● **WHAT YOU WILL DO**:
• 1. In the text on the CPU/FPGA Interaction viewpoint, which value is used as a baseline to compare versions before and after optimization?
• 2. Reproduce the text on the CPU/FPGA Interaction viewpoint word for word, from "Look at the Data" to "and memory transfers.".

● **SOURCE TEXT**:
_ _ _

CPU/FPGA Interaction View

Use the CPU/FPGA Interaction viewpoint to assess FPGA performance of executed kernels, overall time for memory transfers between the CPU and FPGA, and how well a workload is balanced between the CPU and FPGA.

To interpret the performance data provided in the CPU/FPGA Interaction viewpoint, you may follow the steps below:

  1. Define a Performance Baseline

  2. Assess FPGA Utilization

  3. Review Memory Transfers

  4. Determine Workload Impact

  5. Review FPGA device metrics

  6. Analyze channel depth
  7. Analyze loops
  8. Analyze Source of the host application part

  9. Analyze Source of the kernel running on FPGA device

Define a Performance Baseline

Start with exploring the Summary window that provides general information on your application execution. Key areas for optimization include application execution time, tasks with high CPU or FPGA time, and kernel execution time.

Use the Elapsed Time value as a baseline for comparison of versions before and after optimization.

Assess FPGA Utilization

Look at the FPGA Top Compute Tasks list on the Summary window for a list of kernels running on the FPGA.

Switch to the Bottom-up window and use the Computing Task Purpose / Source Computing Task (FPGA) grouping to view the hotspots for kernels.


You can click a task from the FPGA Top Compute Tasks list to be taken to that task on the Bottom-up window.

Review the FPGA Utilization timeline, which shows how many kernels and transfers are executing at the same time on the FPGA.

Review Memory Transfers

Look at the Data Transferred column on the Bottom-up window or the Computing Queue rows on the Platform window to view the FPGA kernels and memory transfers.

Determine Workload Impact

The Context Switch Time metric on the Summary window shows the amount of time the CPU spent in context switches. Switch to the Platform window and hover over the timeline to view the reason for the context switch. In some cases, CPU context switches may represent CPU waits for the FPGA. Look at the FPGA Utilization line to identify times when the CPU may have been waiting on the FPGA and vice versa. For instance, when there is no FPGA activity, but CPU activity is high, it is likely that the FPGA is waiting for the CPU to complete a preparation step.

Review FPGA Device Metrics

Switch to the Bottom-up window to analyze Stalls, Global Bandwidth and Occupancy metrics and see how efficiently your kernels run on the FPGA device.

Analyze the Idle % metrics values to understand the percentage of cycles when there were no valid work-items executing or stalling the memory or channel instruction. The Activity % metric shows the percentage of cycles a predicated channel or memory instruction is enabled.

Analyze Channel Depth

In the Bottom-up window, locate the Average and Maximum Channel Depth information for selected instances. If required, adjust the channel depth for your needs.

If the channel is full all the time, the write side of the channel is working faster than the read side, and the channel will be stalling in the write kernel. If the channel is mostly empty, the read side is likely to be stalling, and if the channel is bigger than 32 bits deep, you can reduce it in size without a performance hit.

Analyze Loops

Analyze the occupancy for profiled loops:

Analyze Source of the Host Application Part

Double-click the function you want to optimize to view its related source code file in the Source/Assembly window. You can open the code editor directly from the Intel® VTune™ Profiler and edit your code (for example, minimizing the number of calls to the hotspot function).

_ _ _

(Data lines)
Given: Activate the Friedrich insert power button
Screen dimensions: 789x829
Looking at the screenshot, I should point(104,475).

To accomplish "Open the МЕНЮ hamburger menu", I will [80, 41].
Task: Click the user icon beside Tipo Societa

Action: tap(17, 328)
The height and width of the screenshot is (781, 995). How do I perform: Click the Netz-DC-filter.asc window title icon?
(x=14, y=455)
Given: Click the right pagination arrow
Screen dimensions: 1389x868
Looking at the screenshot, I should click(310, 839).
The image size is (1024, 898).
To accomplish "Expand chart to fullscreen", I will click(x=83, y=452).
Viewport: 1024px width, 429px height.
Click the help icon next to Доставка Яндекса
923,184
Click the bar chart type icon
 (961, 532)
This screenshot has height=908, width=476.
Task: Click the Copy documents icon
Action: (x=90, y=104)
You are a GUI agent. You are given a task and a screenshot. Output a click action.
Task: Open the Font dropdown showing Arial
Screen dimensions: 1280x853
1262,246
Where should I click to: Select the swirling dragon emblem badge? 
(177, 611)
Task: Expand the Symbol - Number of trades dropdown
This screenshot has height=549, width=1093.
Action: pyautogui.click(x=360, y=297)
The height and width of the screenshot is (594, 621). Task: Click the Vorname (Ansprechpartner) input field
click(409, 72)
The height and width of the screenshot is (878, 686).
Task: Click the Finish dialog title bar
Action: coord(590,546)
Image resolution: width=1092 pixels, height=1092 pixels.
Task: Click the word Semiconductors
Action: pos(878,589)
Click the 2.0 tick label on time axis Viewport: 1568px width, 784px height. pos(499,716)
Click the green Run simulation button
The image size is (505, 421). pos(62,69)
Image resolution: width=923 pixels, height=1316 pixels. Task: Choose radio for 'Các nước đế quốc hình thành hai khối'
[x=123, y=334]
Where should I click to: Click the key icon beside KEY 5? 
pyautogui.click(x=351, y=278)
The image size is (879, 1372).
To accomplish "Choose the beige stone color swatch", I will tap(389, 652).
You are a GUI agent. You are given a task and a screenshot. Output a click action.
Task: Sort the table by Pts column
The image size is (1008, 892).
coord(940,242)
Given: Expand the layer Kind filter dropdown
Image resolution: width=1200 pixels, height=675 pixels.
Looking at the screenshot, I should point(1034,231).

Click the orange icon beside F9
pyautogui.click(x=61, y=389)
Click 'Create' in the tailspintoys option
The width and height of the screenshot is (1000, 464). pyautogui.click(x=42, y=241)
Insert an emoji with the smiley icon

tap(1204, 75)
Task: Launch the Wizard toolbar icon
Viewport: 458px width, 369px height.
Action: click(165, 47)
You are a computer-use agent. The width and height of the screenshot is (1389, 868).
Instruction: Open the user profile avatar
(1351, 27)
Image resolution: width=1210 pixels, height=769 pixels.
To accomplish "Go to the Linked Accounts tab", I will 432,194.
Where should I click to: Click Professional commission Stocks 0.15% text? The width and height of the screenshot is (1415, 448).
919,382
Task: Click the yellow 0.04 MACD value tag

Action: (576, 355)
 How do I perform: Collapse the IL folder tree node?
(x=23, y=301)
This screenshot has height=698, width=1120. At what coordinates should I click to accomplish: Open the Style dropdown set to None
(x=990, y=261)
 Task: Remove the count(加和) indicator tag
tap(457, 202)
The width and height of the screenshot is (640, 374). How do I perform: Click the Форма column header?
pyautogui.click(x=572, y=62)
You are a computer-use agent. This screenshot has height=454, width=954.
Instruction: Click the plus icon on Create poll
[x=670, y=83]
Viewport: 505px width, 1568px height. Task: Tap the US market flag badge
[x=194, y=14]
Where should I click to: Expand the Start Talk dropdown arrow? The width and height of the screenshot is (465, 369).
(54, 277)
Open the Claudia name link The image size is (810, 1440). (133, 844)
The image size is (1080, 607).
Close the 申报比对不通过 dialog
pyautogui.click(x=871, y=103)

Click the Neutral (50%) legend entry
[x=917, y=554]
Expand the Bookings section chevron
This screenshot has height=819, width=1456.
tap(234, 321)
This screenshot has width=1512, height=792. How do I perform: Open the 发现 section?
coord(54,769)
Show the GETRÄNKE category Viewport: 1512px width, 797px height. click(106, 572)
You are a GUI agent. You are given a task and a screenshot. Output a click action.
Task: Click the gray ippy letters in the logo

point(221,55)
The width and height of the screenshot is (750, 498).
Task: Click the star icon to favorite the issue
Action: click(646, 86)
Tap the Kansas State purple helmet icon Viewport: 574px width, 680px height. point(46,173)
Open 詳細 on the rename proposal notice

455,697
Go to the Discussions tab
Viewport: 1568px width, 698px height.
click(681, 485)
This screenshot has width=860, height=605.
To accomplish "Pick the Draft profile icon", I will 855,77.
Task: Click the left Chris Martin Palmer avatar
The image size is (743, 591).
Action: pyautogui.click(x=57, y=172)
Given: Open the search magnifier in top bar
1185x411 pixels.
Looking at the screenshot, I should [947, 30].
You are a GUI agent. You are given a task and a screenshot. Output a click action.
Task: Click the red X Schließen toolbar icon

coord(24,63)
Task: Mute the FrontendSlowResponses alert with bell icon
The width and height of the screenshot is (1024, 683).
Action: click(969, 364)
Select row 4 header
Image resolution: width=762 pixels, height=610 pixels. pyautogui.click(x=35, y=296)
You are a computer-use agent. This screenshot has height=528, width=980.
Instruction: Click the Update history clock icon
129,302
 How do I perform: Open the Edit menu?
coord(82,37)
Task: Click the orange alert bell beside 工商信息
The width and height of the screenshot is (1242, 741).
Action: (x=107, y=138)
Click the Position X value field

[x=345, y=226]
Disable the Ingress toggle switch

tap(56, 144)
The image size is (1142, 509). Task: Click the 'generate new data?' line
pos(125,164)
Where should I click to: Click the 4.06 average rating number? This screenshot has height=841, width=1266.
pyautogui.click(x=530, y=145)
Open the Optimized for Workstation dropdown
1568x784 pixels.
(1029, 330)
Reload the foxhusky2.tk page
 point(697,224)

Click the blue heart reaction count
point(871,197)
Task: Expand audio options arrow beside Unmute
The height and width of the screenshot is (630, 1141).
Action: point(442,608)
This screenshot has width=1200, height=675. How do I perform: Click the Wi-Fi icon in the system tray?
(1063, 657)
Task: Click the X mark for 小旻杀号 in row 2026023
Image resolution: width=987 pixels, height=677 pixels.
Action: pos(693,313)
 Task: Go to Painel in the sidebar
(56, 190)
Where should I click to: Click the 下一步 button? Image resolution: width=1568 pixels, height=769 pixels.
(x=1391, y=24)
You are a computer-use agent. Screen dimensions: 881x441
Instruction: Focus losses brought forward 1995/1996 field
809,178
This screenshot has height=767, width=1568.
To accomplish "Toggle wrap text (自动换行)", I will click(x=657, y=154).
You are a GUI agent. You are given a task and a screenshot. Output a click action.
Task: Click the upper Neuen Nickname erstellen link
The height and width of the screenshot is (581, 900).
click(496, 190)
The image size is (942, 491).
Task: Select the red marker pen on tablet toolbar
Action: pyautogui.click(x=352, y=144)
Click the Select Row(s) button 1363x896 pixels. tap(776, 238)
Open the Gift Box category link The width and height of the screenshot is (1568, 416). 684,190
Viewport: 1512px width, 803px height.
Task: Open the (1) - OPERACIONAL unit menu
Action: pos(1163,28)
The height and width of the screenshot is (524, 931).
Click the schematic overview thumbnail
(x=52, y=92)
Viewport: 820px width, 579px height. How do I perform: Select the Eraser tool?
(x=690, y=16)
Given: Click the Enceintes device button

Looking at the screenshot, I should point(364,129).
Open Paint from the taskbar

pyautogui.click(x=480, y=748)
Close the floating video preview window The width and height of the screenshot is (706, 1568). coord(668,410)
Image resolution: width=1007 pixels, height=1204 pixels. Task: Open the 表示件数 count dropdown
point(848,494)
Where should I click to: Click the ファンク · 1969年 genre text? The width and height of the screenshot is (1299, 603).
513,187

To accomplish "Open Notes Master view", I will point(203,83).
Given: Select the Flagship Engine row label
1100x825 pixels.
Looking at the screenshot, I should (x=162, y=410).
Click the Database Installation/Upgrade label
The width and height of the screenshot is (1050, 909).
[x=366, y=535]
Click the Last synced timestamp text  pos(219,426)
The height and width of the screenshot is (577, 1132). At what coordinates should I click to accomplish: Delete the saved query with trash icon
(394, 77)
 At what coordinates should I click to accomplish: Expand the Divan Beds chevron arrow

_ _ _

● **RESULTS OF THE EXERCISE**:
• 1. The Elapsed Time value.

• 2.
Look at the Data Transferred column on the Bottom-up window or the Computing Queue rows on the Platform window to view the FPGA kernels and memory transfers.